El paulatino descenso androgénico no afecta a todos los hombres por igual, pero sus secuelas metabólicas y cardiovasculares exigen atención.
Más allá de las controversias terminológicas que genera la comparación directa con la menopausia femenina, el Hipogonadismo de Inicio Tardío (HIT) —popularmente conocido como andropausia— se consagra en la literatura científica actual como un síndrome clínico y bioquímico caracterizado por la disminución paulatina de los niveles de testosterona en el varón adulto. A diferencia del cese ovárico repentino en las mujeres, el envejecimiento hormonal masculino responde a un proceso gradual e insidioso, cuya detección oportuna resulta clave para preservar la salud metabólica, cardiovascular y la calidad de vida integral.

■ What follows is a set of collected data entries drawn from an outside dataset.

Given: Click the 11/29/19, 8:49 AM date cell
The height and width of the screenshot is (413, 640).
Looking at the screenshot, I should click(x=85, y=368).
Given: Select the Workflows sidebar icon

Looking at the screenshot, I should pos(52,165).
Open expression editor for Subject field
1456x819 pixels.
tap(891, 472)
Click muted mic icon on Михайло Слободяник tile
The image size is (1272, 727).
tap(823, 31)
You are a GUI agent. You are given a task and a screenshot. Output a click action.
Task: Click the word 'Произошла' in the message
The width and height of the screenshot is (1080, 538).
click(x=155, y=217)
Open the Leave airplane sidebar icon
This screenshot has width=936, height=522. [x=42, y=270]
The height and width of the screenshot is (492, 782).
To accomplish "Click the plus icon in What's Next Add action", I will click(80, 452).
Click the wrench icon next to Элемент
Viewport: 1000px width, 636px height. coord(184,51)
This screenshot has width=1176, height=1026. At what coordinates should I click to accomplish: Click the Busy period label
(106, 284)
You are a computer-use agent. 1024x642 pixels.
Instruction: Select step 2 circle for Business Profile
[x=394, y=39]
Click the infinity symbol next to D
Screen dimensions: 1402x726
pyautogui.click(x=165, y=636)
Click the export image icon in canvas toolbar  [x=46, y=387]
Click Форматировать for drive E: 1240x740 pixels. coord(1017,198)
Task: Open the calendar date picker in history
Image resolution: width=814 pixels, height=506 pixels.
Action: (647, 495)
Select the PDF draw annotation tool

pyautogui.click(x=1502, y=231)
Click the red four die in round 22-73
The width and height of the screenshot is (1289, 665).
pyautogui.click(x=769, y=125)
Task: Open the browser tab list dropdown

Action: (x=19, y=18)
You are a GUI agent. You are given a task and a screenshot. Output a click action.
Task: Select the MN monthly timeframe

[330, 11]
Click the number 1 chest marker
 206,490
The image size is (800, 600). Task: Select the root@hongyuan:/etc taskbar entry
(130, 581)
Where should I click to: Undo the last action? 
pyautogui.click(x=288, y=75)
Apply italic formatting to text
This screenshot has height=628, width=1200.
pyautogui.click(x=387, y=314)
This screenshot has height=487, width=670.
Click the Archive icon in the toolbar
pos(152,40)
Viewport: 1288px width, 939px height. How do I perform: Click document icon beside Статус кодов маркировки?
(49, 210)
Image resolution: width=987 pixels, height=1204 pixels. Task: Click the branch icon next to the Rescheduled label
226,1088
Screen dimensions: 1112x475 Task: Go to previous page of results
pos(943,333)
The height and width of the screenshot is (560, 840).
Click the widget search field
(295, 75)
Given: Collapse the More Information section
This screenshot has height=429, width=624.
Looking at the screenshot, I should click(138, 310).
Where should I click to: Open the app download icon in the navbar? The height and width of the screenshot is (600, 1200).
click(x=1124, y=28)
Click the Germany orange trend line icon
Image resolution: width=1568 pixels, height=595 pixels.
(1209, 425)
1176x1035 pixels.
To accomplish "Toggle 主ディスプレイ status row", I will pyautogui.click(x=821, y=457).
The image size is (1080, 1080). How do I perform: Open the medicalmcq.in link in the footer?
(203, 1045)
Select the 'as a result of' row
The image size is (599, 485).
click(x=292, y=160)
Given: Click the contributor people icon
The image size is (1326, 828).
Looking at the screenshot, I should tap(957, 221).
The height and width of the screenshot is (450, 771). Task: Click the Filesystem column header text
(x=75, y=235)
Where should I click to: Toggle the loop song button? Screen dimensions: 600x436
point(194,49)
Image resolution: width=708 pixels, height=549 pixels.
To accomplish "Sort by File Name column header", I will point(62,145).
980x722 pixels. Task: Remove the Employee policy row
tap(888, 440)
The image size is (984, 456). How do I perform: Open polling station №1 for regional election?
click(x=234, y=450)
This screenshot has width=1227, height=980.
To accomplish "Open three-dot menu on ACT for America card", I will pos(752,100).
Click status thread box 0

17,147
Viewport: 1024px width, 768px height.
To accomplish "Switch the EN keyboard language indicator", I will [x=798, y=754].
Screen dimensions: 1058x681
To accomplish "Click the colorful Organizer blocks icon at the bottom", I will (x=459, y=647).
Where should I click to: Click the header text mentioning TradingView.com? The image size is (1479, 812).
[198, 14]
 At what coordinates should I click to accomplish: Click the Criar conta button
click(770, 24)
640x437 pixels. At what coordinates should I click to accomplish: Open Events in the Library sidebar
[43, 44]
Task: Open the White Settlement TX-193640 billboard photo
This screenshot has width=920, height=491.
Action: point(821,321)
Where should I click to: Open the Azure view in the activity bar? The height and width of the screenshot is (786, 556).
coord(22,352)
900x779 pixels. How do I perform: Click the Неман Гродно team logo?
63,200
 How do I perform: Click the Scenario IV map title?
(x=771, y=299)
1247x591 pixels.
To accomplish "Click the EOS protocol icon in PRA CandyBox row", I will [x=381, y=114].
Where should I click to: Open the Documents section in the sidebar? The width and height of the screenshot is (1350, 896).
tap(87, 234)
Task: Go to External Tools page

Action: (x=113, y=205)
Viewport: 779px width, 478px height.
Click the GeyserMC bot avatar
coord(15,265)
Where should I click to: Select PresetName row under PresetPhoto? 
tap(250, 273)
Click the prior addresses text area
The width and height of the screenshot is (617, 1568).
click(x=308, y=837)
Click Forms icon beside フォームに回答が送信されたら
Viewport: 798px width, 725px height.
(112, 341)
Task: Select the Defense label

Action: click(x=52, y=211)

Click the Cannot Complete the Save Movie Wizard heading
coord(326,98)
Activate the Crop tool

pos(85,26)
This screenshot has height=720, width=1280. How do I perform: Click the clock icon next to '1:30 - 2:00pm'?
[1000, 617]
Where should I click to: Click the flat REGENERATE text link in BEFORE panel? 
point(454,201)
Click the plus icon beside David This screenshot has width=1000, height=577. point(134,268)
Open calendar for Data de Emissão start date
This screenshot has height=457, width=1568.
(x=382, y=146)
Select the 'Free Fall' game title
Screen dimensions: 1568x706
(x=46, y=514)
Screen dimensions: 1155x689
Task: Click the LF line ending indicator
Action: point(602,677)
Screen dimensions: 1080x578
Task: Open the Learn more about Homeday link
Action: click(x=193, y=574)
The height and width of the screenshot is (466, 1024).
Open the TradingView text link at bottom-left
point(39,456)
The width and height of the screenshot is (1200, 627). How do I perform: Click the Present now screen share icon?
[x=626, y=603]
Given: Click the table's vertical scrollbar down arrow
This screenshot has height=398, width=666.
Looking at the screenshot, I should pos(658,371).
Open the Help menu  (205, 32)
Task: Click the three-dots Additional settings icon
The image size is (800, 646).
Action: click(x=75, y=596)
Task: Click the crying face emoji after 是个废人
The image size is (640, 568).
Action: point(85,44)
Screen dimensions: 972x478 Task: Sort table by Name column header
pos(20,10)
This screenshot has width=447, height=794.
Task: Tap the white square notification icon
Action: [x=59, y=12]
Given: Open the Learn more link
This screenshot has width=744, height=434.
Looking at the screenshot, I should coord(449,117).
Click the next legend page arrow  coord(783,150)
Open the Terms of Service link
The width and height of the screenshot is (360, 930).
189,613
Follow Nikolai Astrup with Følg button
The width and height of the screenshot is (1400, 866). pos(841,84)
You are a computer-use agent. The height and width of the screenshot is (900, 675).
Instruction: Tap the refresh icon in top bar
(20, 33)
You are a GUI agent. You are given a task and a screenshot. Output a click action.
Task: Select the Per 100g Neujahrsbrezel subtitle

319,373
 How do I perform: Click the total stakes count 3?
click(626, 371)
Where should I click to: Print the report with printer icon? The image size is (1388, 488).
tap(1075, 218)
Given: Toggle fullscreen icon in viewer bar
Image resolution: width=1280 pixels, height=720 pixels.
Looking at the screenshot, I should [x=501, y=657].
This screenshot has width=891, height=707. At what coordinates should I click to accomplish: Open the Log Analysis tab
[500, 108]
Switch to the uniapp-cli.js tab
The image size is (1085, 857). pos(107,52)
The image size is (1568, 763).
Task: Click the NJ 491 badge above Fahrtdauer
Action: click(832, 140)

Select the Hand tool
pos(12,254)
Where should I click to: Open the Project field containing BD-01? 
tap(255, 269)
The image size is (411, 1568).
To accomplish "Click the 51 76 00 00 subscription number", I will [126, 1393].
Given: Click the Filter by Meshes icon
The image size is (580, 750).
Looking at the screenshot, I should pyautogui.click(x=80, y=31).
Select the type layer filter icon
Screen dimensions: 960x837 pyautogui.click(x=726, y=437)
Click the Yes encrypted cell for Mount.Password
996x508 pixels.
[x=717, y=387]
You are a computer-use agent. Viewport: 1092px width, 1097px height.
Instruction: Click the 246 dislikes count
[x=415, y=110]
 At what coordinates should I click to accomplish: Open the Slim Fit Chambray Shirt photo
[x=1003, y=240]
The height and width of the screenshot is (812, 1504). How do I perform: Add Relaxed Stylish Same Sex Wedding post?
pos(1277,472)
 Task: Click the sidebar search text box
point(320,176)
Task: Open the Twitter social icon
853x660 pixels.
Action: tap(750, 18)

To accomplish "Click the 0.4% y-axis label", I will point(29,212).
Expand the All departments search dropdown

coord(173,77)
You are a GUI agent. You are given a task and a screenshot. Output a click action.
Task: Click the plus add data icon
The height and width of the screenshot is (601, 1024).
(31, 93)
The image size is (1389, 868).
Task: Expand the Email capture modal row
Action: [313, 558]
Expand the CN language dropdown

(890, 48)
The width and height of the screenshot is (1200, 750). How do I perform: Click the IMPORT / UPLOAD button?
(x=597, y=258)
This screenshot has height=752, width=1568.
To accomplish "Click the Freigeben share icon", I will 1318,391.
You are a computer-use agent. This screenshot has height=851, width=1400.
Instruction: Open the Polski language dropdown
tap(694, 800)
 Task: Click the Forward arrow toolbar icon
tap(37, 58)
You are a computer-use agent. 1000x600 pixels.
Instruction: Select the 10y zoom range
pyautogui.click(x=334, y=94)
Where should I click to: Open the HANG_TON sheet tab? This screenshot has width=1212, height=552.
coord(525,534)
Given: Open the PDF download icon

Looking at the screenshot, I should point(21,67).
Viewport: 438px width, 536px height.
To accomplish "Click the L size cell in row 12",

Desde la perspectiva fisiológica sustentada por la Endocrine Society y guías internacionales, la concentración de testosterona circulante en hombres sanos comienza a declinar linealmente a razón de un 1% a 1,2% anual a partir de los 40 años. Este fenómeno no es exclusivamente cronológico: condiciones metabólicas como la obesidad, el sedentarismo y la hipertensión aceleran el descenso, situando los niveles de andrógenos entre un 10% y 15% por debajo de lo esperado en comparación con varones sin patologías asociadas. Por ello, la medicina enfatiza la necesidad de diferenciar un envejecimiento fisiológico habitual de un déficit androgénico patológico.
En el plano estadístico en Argentina, las investigaciones refrendadas por la Sociedad Argentina de Endocrinología y Metabolismo (SAEM) y la Sociedad Argentina de Urología (SAU) señalan que el síndrome afecta a entre el 20% y el 30% de los hombres mayores de 60 años. Asimismo, estudios clínicos realizados en el país revelan una estrecha vinculación con comorbilidades sistémicas: el 75% de los pacientes con disfunción eréctil presenta resistencia a la insulina o síndrome metabólico, mientras que la prevalencia de osteopenia en varones mayores de 50 años alcanza el 47,4% debido al impacto del déficit hormonal en la densidad mineral ósea.
El cuadro clínico se manifiesta a través de una triple sintomatología: física, psicológica y sexual que abarca debilidad o pérdida de masa muscular, irritabilidad, alteraciones del sueño, caída de la líbido y disfunción eréctil. No obstante, las directrices médicas vigentes insisten en que el diagnóstico no debe fundamentarse únicamente en cuestionarios de síntomas. Resulta indispensable la confirmación laboratorio-dependiente mediante la medición repetida de testosterona total y libre extraída a primera hora de la mañana, evaluación del antígeno prostático específico (PSA) y el descarte de causas secundarias.
El abordaje contemporáneo de la andropausia exige desestigmatizar la consulta urológica y endocrinológica en la mediana edad. La Terapia de Reemplazo de Testosterona (TRT), cuando está correctamente indicada e identificada mediante criterios rigurosos de inclusión, demuestra beneficios sustanciales en la composición corporal, el estado de ánimo y el perfil lipídico. La combinación de una intervención médica basada en la evidencia y la adopción de estilos de vida saludables constituye la estrategia más eficaz para abordar este proceso biológico de manera segura.